Travail à faire:
1. Selon l'extrait sélectionné sur le développement, à quels concepts fait appel la description des différences interindividuelles dans les changements intra-individuels ?
2. Rédigez la suite de l'extrait sélectionné sur les changements dans le développement, à partir de sa dernière phrase.

Extrait sélectionné:
□ □ □ □ □

On peut dire que la tâche clé des scientifiques du développement est de décrire et d’expliquer les changements dans le développement. Des changements peuvent se produire au sein d’un individu tout au long de la vie, et il peut y avoir des différences entre les personnes dans ces changements intra-individuels. La description et l’explication des changements intra-individuels font appel aux concepts de continuité et de discontinuité du développement, tandis que la description et l’explication des différences interindividuelles dans les changements intra-individuels font appel aux concepts de stabilité et d’instabilité.

En ce qui concerne la continuité et la discontinuité, les descriptions ou explications du développement peuvent impliquer des changements quantitatifs ou qualitatifs. Sur le plan descriptif, les changements quantitatifs impliquent des différences dans la quantité (ou le nombre) de quelque chose qui existe. Par exemple, à l’adolescence, des changements quantitatifs se produisent dans des domaines tels que la taille et le poids puisqu’il y a une poussée de croissance adolescente, et ces changements sont souvent interprétés comme résultant d’augmentations quantitatives de la production d’hormones stimulant la croissance.

En revanche, les changements qualitatifs descriptifs impliquent des différences dans ce qui existe, dans le type de phénomène présent. L’émergence à l’adolescence d’un état pulsionnel jamais présent auparavant dans la vie – c’est-à-dire une pulsion sexuelle reproductivement mature – et l’émergence à l’adolescence de capacités de pensée nouvelles et abstraites non présentes chez les personnes plus jeunes – c’est-à-dire, selon les termes de Jean Piaget, des opérations formelles – sont des exemples de changements interprétés comme découlant d’altérations qualitatives de la personne. On croit que la personne n’est pas simplement « plus de la même chose » ; plutôt, la personne est considérée comme ayant une nouvelle qualité ou caractéristique.

Les explications du développement peuvent également varier selon que l’on rend compte du changement en postulant des changements quantitatifs (par ex, les augmentations des quantités d’hormone de croissance présentes dans le sang) ou en posant une nouvelle raison pour les comportements (par exemple, les interactions d’un nourrisson dans son monde social sont fondées sur le besoin d’établir un sentiment de confiance de base dans le monde, tandis que les interactions sociales d’un adolescent impliquent le besoin d’établir un sentiment d’identité, ou une définition de soi). En d’autres termes, il est possible de proposer une interprétation explicative discontinue du développement impliquant un changement quantitatif ou qualitatif.

□ □ □ □ □

Données du corpus:
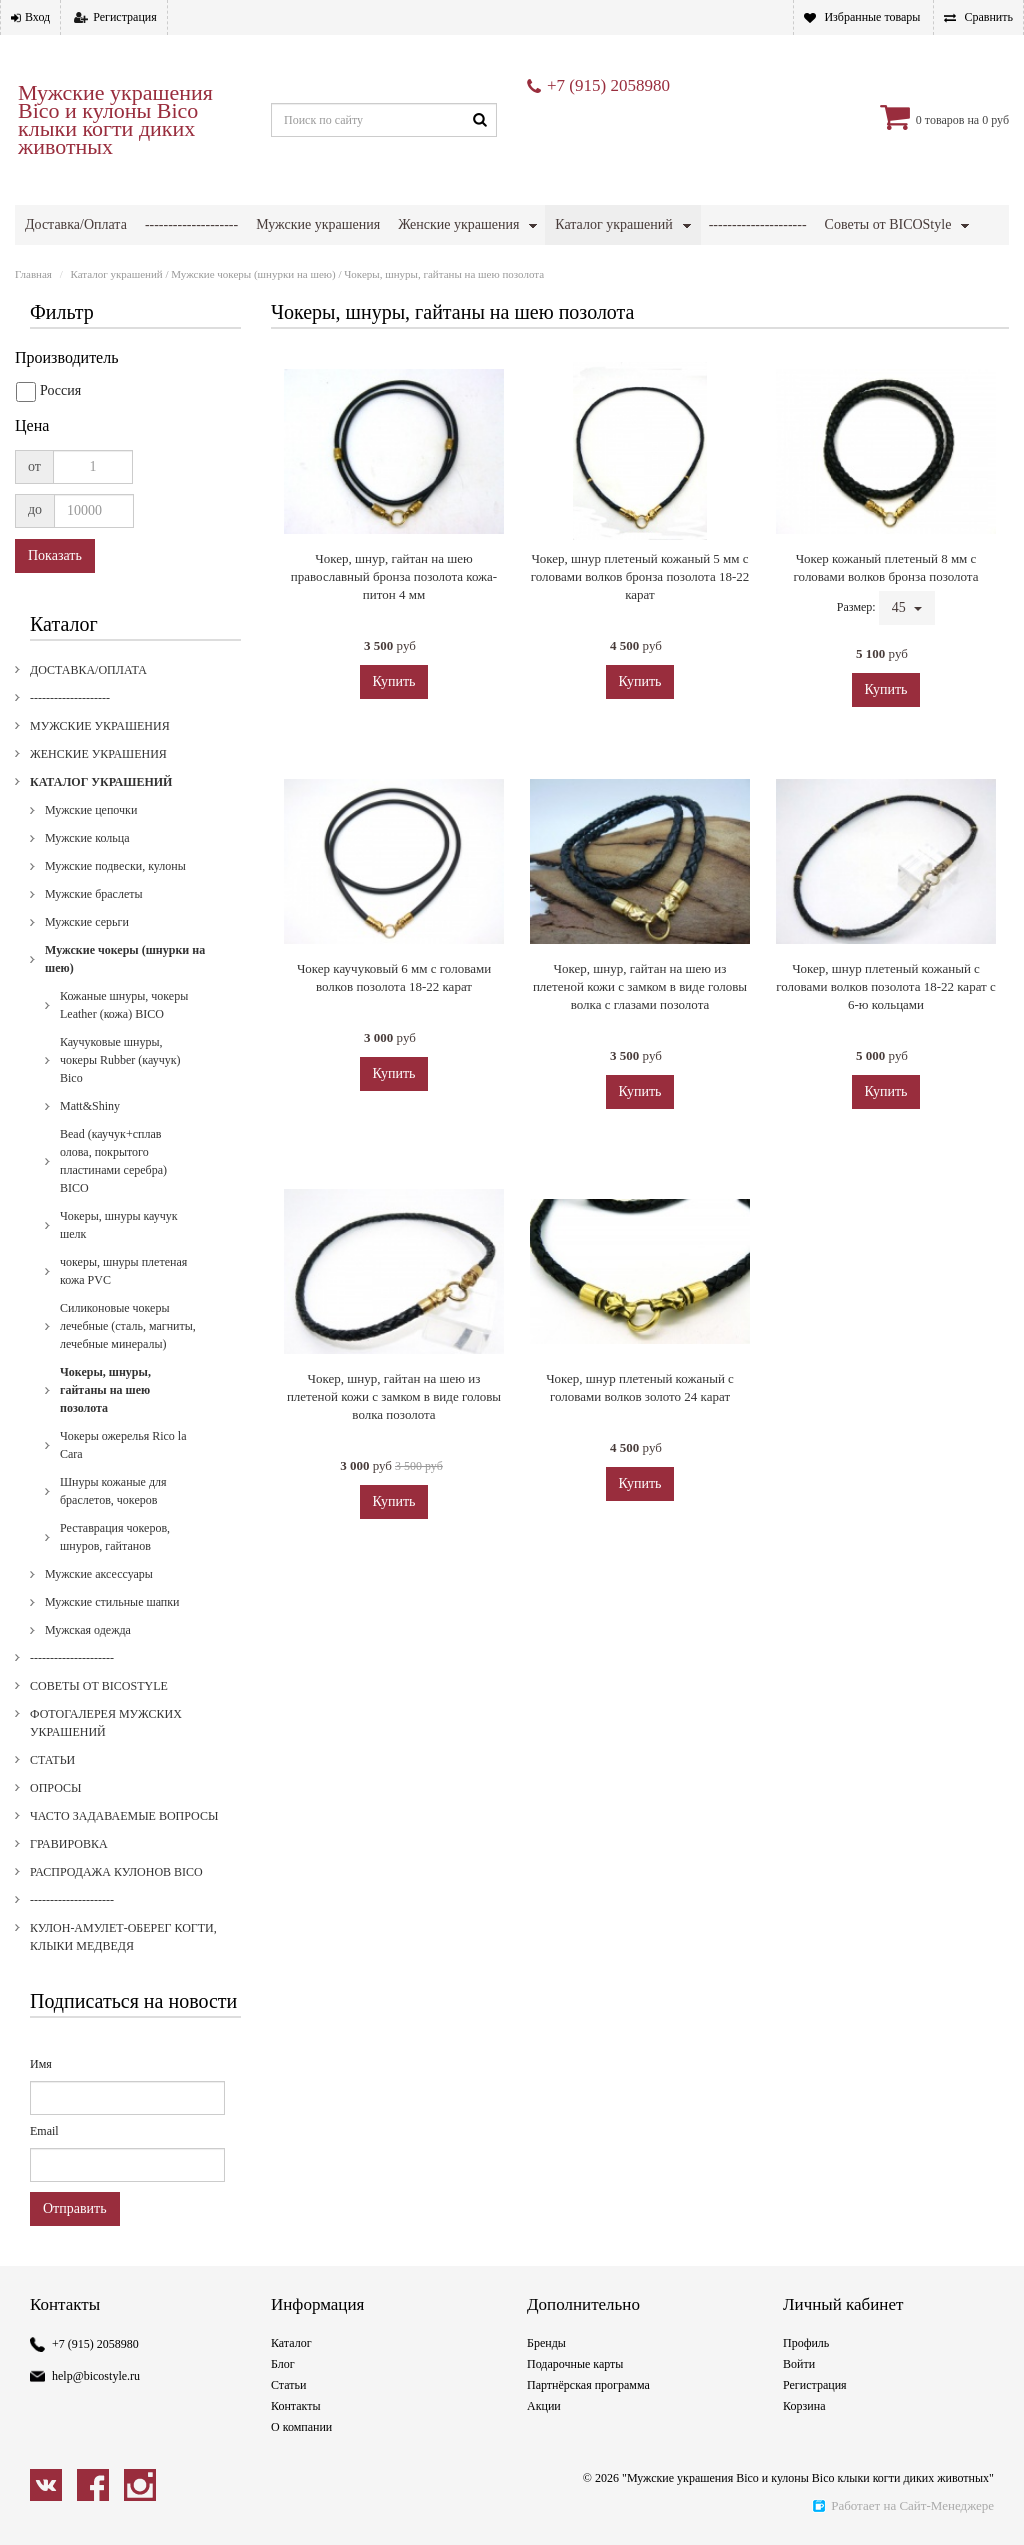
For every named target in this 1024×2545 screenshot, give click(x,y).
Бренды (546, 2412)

□ □ □ □ □

Résultats:
1. Aux concepts de stabilité et d'instabilité.

2.
Par exemple, lorsque des types particuliers de changements qualitatifs explicatifs discontinus sont dits impliqués dans le développement, l’hypothèse des périodes critiques est souvent soulevée, comme dans le travail d’Erik Erikson. Le point est que sur la base de l’adhésion à une théorie particulière du développement (par exemple, ce qui a été appelé, dans les travaux de Gilbert Gottlieb, une théorie épigénétique prédéterminée, ou naturelle), on croit que des changements qualitatifs caractérisent l’ontogenèse, et à cause de cela, des explications discontinues du changement sont nécessaires.

Ainsi, pratiquement toute déclaration sur le caractère du développement intra-individuel implique, explicitement ou implicitement, une prise de position par rapport à trois dimensions du changement : (1) la continuité-discontinuité descriptive, (2) la continuité-discontinuité explicative, et (3) le caractère quantitatif versus le caractère qualitatif de ses descriptions et explications – c’est-à-dire que la dimension quantitative-qualitative concerne à la fois la description et l’explication. En substance, on peut donc avoir une discontinuité quantitative descriptive couplée à une continuité qualitative explicative, ou une continuité qualitative descriptive couplée à une discontinuité quantitative explicative, et ainsi de suite.

Par exemple, une caractéristique de la personnalité (par exemple, une composante du tempérament, comme l’humeur) peut rester descriptivement la même au fil du temps. Elle peut être représentée ou figurée de manière isomorphe à deux points temporels différents (par exemple, une humeur positive peut être représentée par le pourcentage d’expressions faciales par unité de temps qui sont notées comme indiquant un sourire). De tels cas peuvent donc constituer un exemple de continuité descriptive et qualitative. Cependant, il peut y avoir plus de ce phénomène qualitativement invariant au temps 2 (par exemple, il peut y avoir plus de sourires par unité de temps), et donc la discontinuité quantitative descriptive peut être couplée à la continuité qualitative descriptive.

De plus, la discontinuité quantitative descriptive et la continuité qualitative descriptive peuvent être expliquées par les mêmes idées, comme par des principes explicatifs continus. Par exemple, on peut supposer que le sourire est libéré tout au long de la vie par des mécanismes physiologiques d’origine biogénétique. Par ailleurs, la continuité descriptive ou la discontinuité descriptive peuvent être expliquées par des idées différentes, par exemple par des principes explicatifs discontinus. Par exemple, on peut supposer que le sourire est libéré de manière biogénétique dans la petite enfance et qu’il est médié par des processus cognitifs et sociaux au cours des périodes de développement ultérieures. En effet, si des explications différentes sont, en fait, invoquées, elles peuvent impliquer des déclarations qui constituent des processus modifiés quantitativement ou qualitativement.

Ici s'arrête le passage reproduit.